Crime 101 review: Hemsworth and Ruffalo fuel a lean, stylish heist

Bart Layton’s Crime 101 refines familiar heist ingredients into a slick, adult-oriented thriller. Anchored by Chris Hemsworth as a meticulous jewel thief and Mark Ruffalo as the dogged detective on his trail, the film trades operatic breadth for tight, efficient storytelling and clean digital cinematography that keeps L. A. in sharp focus. Crime 101 opens in the US on February 13 (ET).

A Mann‑adjacent heist with a modern pulse

Layton’s film wears its influence on its sleeve: there are echoes of late‑20th‑century cops‑and‑robbers cinema in its obsession with procedure and the professional rhythms of criminal craft. Yet Crime 101 avoids slavish imitation. Instead of sprawling, operatic set pieces, Layton opts for methodical pacing and a focus on the craft of theft—surveillance, timing, getaway routes—that gives many sequences the feel of a tightly choreographed operation. The film’s visual design amplifies that discipline, with clean camera work and a cool, almost clinical palette that keeps the action lean.

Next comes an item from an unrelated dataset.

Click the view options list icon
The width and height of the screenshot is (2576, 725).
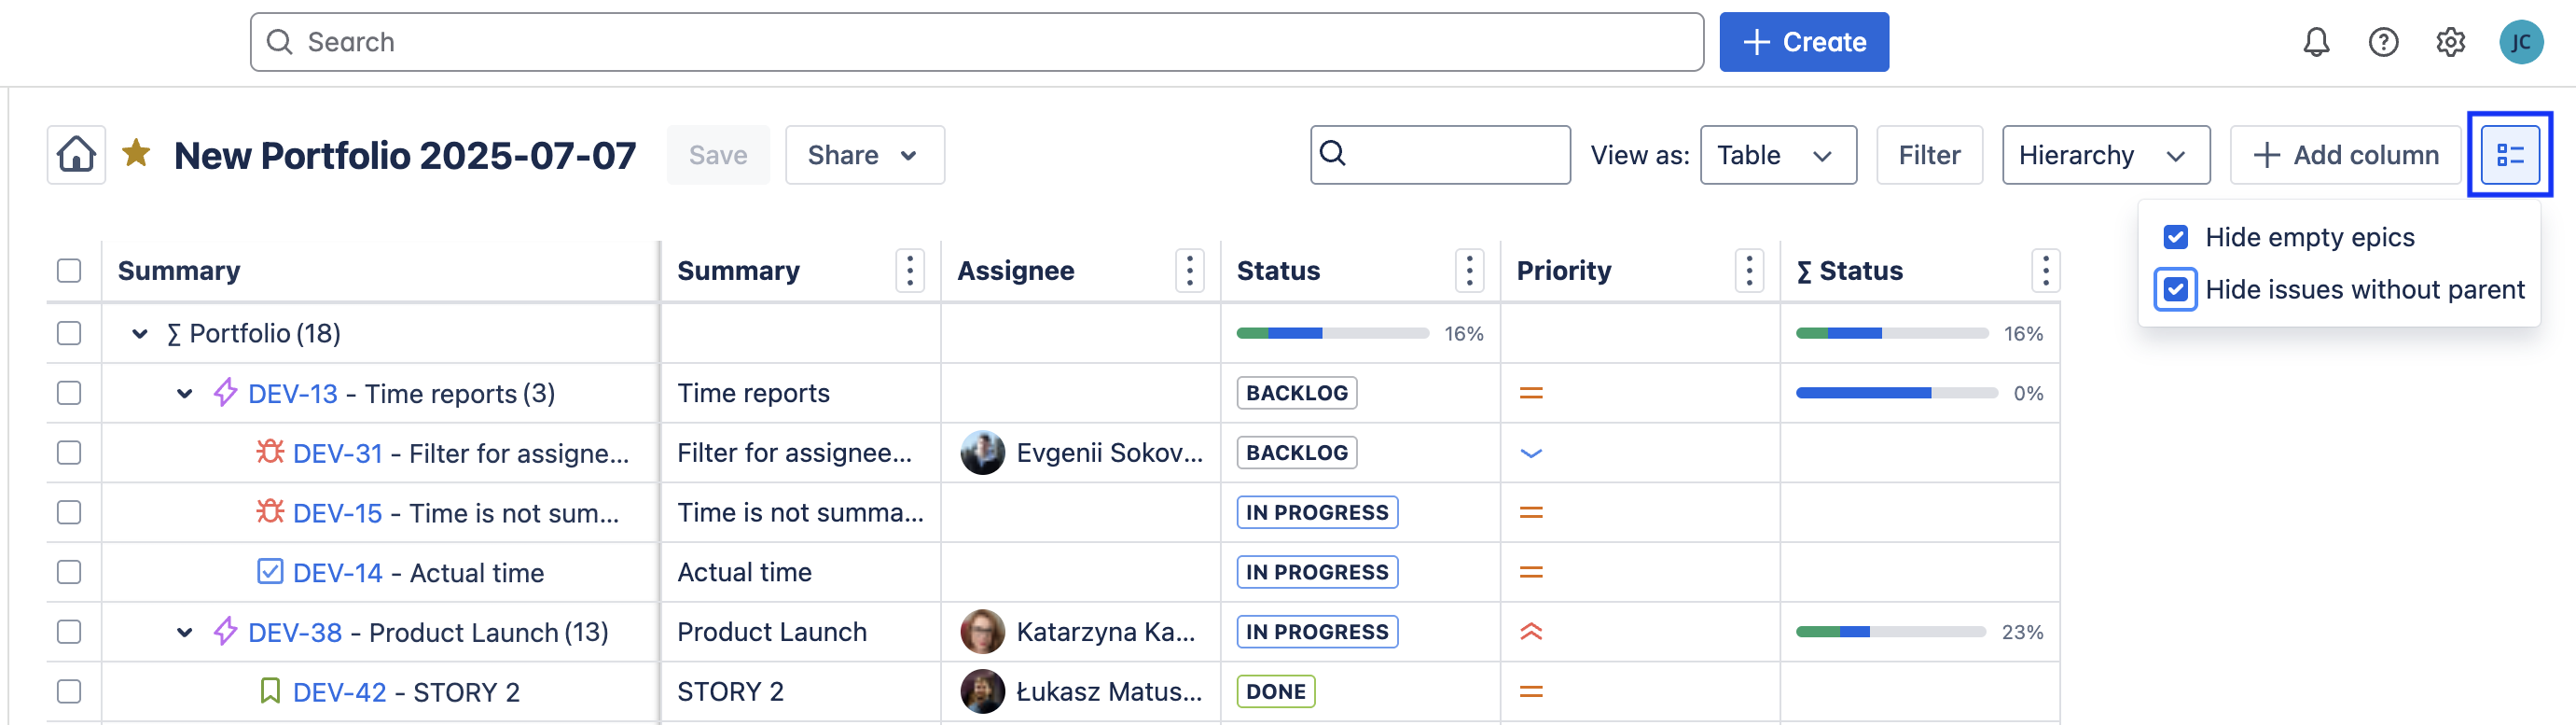2509,155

The narrative orbits the Pacific Coast Highway, where a series of jewel robberies along Route 101 form a pattern. Hemsworth’s Mike is a man of habits: immaculate grooming, precise movements and an aversion to unnecessary violence. His professional life is contrasted with the messy, human side of the city—the people pushed to its margins and the bureaucratic indifference of institutions that should protect them. These social notes are present but never pressed to the point of sermonizing; they function as framing devices rather than the film’s moral center.

Cast keeps the gears turning

The film’s biggest strength is its cast. Hemsworth strips back the bombast audiences have come to expect and plays Mike as taut, restrained and nervy—an unusual turn that makes his onscreen cool feel earned. Opposite him, Ruffalo brings bruised humanity to the detective archetype. His Lou is less about theatrics and more about a dogged, almost sympathetic weariness; he’s the kind of cop who holds on to a hunch when everyone else has given up.

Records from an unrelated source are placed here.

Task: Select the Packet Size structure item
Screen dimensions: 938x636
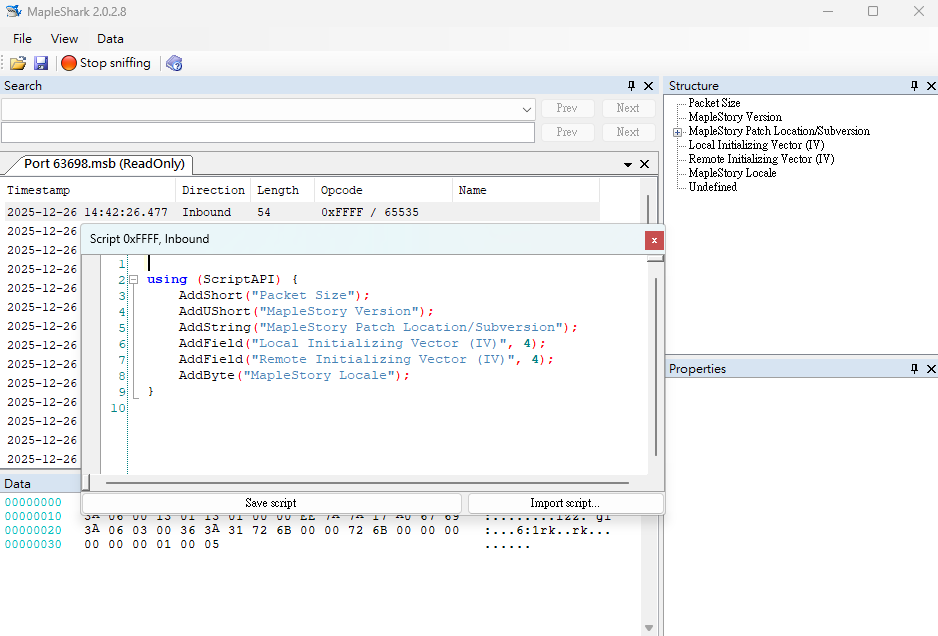Action: pyautogui.click(x=714, y=103)
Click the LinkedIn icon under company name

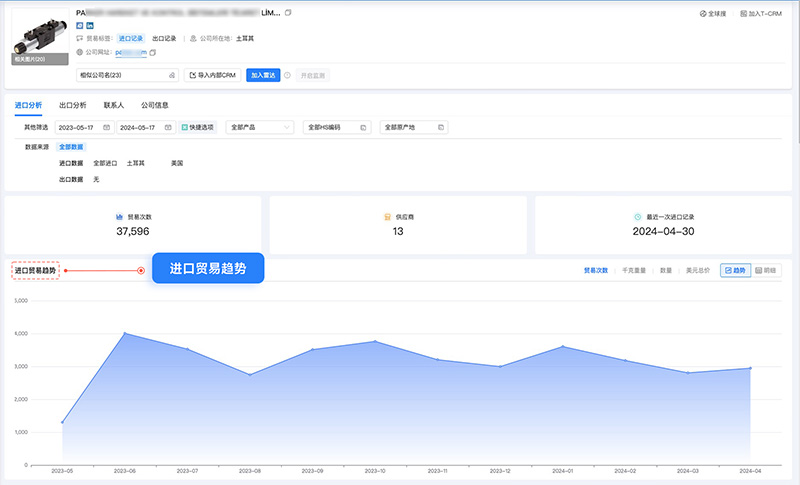point(89,24)
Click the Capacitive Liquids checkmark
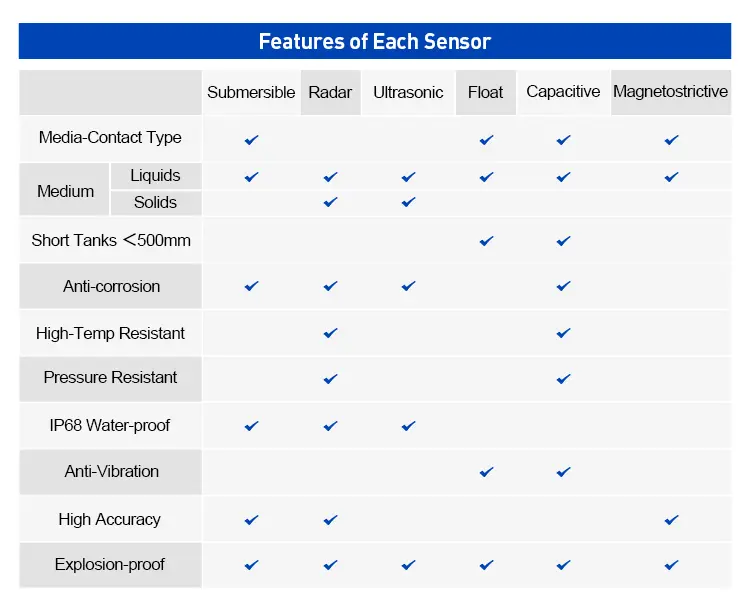This screenshot has height=611, width=750. coord(564,177)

Supporting performances add texture. A grizzled mentor for the thief provides the film’s older, harder edge, while a younger, unpredictable antagonist threatens to upend Mike’s carefully managed world. An insurance agent caught in the fallout gives the story a point of emotional friction; her arc supplies some of the film’s clearest motivations beyond the heist itself. Each actor helps steer viewer sympathies in subtle ways, ensuring the film feels populated with real, if archetypal, people.

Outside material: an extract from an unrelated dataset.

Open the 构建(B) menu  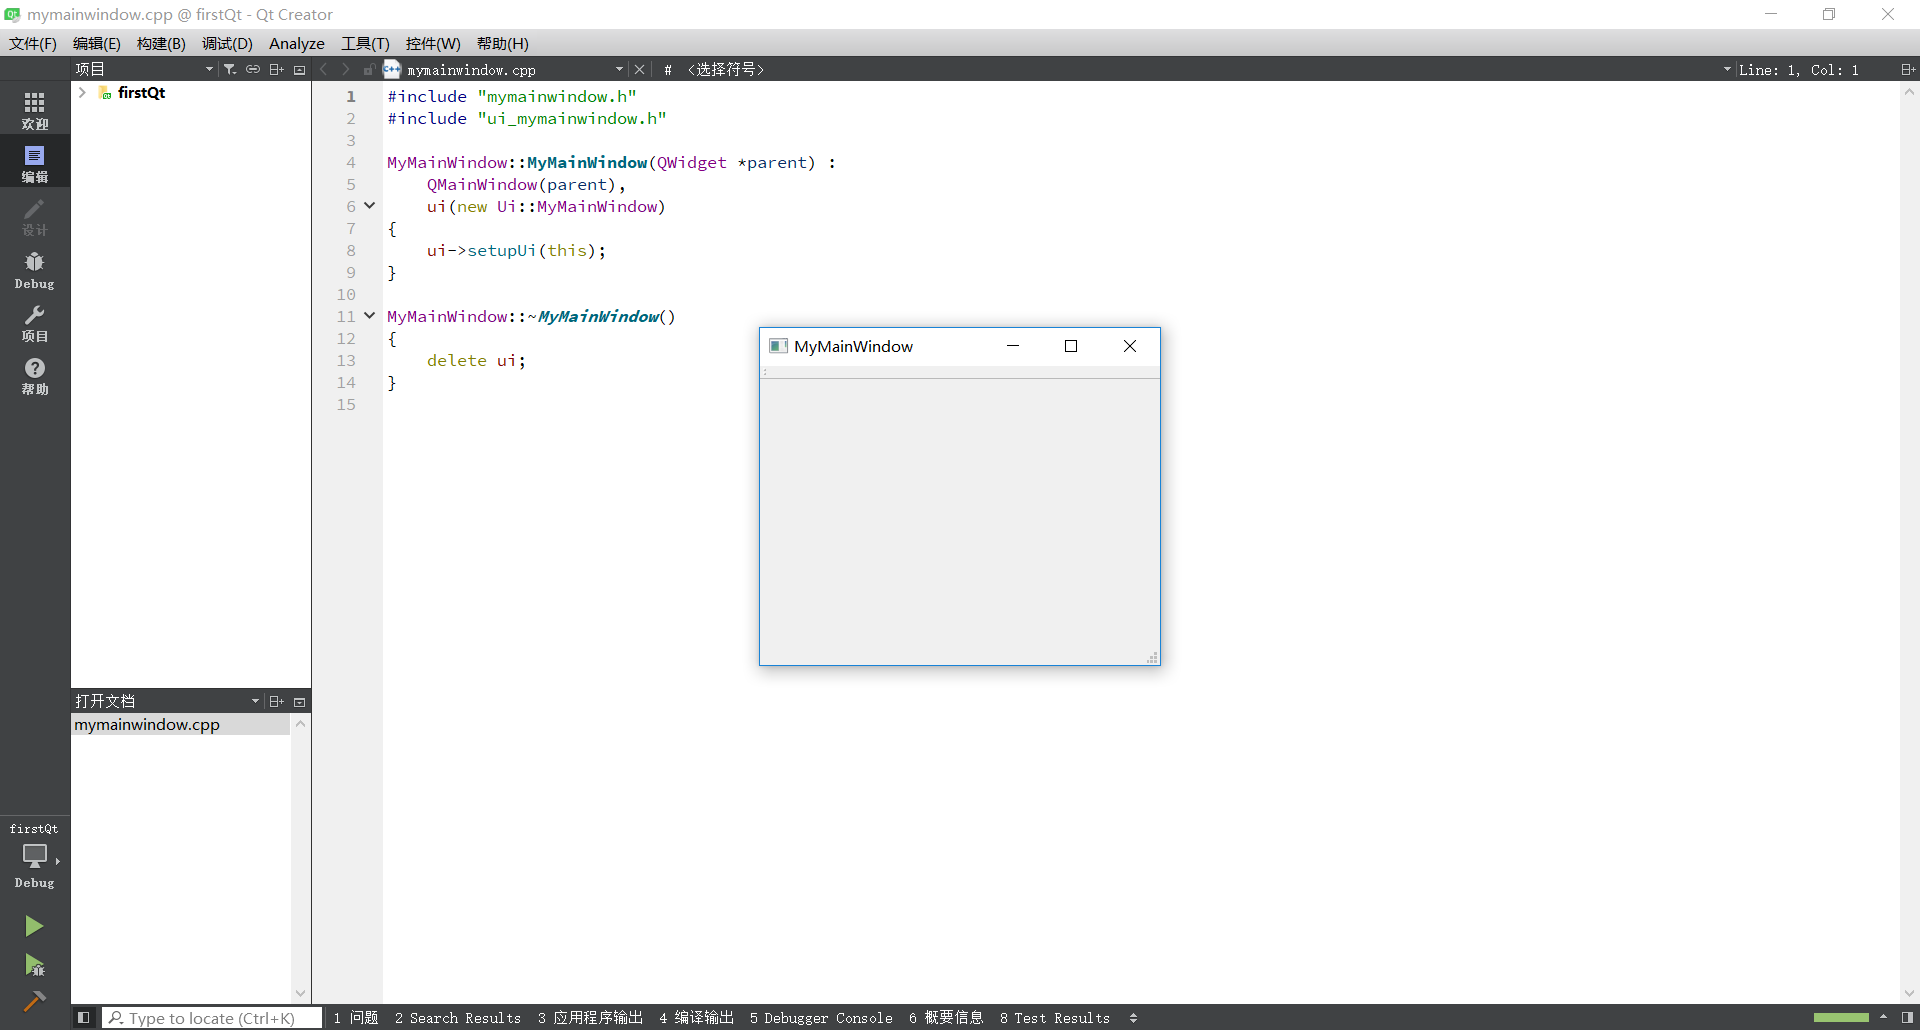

Where it accelerates—and where it skids

Crime 101 is strongest when it leans into the mechanics of the game: follow‑ups, stakeouts, interior calculations that reveal character through choices rather than exposition. Layton times two car sequences well, offering bursts of pure cinematic propulsion amid otherwise deliberate rhythms. Those sequences deliver the visceral payoff a heist film should provide.

At times the film’s ambitions feel modest. Familiar tropes—the one last job, the mentor who turns away, the reckless young upstart—are deployed without much reinvention. Social commentary is hinted at but not developed with the same commitment as the procedural elements, which leaves some beats feeling peripheral. Yet the movie’s restraint is also its asset: it doesn’t overreach, and that makes for a focused genre piece rather than an overblown epic.

Overall, Crime 101 is a highly watchable entry in the modern heist canon. It won’t displace its loftier forebears, but it succeeds as a lean, stylish thriller powered by strong central performances and a director willing to let craft and control carry the day.